- **What needs to be done**: Quote exactly, and only, the lines of the material below from the line with "You are a computer-use agent. The" through the line with "Task: Click the $577.21/mo plan premium".

Dataset entries Block Start

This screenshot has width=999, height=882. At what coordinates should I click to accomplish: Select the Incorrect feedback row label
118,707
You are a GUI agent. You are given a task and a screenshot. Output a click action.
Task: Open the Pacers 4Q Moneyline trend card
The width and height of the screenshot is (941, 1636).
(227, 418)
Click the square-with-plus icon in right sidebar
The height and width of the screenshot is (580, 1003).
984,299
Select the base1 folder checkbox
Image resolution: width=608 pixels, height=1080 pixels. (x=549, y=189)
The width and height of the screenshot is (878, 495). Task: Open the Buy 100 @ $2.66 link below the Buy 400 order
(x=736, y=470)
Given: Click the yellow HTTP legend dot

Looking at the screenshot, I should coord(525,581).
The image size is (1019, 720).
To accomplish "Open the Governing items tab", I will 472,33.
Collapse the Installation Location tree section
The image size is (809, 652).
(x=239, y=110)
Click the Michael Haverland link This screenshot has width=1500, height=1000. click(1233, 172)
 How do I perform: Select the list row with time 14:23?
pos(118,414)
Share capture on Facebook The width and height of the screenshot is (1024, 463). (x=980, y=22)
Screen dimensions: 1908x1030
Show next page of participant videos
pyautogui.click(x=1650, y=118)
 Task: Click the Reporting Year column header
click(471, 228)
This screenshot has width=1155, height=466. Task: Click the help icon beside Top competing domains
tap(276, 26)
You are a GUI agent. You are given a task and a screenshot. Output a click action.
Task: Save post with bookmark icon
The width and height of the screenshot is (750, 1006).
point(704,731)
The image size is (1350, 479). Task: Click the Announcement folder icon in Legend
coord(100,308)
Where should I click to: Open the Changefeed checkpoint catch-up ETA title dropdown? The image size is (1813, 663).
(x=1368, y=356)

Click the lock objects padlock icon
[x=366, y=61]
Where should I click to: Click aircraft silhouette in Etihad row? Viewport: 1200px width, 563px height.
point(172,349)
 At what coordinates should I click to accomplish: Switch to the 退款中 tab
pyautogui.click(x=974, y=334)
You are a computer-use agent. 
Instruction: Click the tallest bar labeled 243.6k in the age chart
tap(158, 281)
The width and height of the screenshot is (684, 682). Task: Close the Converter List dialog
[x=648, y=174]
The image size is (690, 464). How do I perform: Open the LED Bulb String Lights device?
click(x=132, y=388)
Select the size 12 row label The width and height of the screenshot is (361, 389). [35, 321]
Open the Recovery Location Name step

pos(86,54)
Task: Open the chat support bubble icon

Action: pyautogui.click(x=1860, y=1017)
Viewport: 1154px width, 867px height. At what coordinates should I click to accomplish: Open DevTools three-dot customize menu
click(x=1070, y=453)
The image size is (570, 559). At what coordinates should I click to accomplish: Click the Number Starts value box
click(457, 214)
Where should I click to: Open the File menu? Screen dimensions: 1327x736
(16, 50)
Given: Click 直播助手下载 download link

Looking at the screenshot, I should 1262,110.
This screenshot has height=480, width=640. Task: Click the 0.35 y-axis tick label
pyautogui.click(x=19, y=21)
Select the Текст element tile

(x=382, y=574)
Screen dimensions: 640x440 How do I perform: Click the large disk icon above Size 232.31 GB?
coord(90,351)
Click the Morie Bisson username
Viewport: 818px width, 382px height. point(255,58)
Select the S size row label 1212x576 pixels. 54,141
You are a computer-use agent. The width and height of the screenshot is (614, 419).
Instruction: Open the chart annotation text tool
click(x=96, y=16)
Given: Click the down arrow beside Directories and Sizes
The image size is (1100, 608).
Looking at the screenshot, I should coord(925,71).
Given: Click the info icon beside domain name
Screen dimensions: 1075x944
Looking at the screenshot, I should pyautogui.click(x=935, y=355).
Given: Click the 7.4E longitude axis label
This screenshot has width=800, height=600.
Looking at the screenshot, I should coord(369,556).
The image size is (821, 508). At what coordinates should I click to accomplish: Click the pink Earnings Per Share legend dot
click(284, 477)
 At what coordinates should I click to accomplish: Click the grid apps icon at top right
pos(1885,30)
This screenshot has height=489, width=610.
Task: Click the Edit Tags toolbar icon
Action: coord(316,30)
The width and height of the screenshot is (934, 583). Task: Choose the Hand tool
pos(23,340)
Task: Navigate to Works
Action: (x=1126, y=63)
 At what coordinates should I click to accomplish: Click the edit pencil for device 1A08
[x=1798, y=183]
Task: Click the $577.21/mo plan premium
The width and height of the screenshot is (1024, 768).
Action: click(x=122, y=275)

Dataset entries Block End

- **Exercise solution**:
You are a computer-use agent. The width and height of the screenshot is (614, 419).
Instruction: Open the chart annotation text tool
click(x=96, y=16)
Given: Click the down arrow beside Directories and Sizes
The image size is (1100, 608).
Looking at the screenshot, I should coord(925,71).
Given: Click the info icon beside domain name
Screen dimensions: 1075x944
Looking at the screenshot, I should pyautogui.click(x=935, y=355).
Given: Click the 7.4E longitude axis label
This screenshot has width=800, height=600.
Looking at the screenshot, I should coord(369,556).
The image size is (821, 508). At what coordinates should I click to accomplish: Click the pink Earnings Per Share legend dot
click(284, 477)
 At what coordinates should I click to accomplish: Click the grid apps icon at top right
pos(1885,30)
This screenshot has height=489, width=610.
Task: Click the Edit Tags toolbar icon
Action: coord(316,30)
The width and height of the screenshot is (934, 583). Task: Choose the Hand tool
pos(23,340)
Task: Navigate to Works
Action: (x=1126, y=63)
 At what coordinates should I click to accomplish: Click the edit pencil for device 1A08
[x=1798, y=183]
Task: Click the $577.21/mo plan premium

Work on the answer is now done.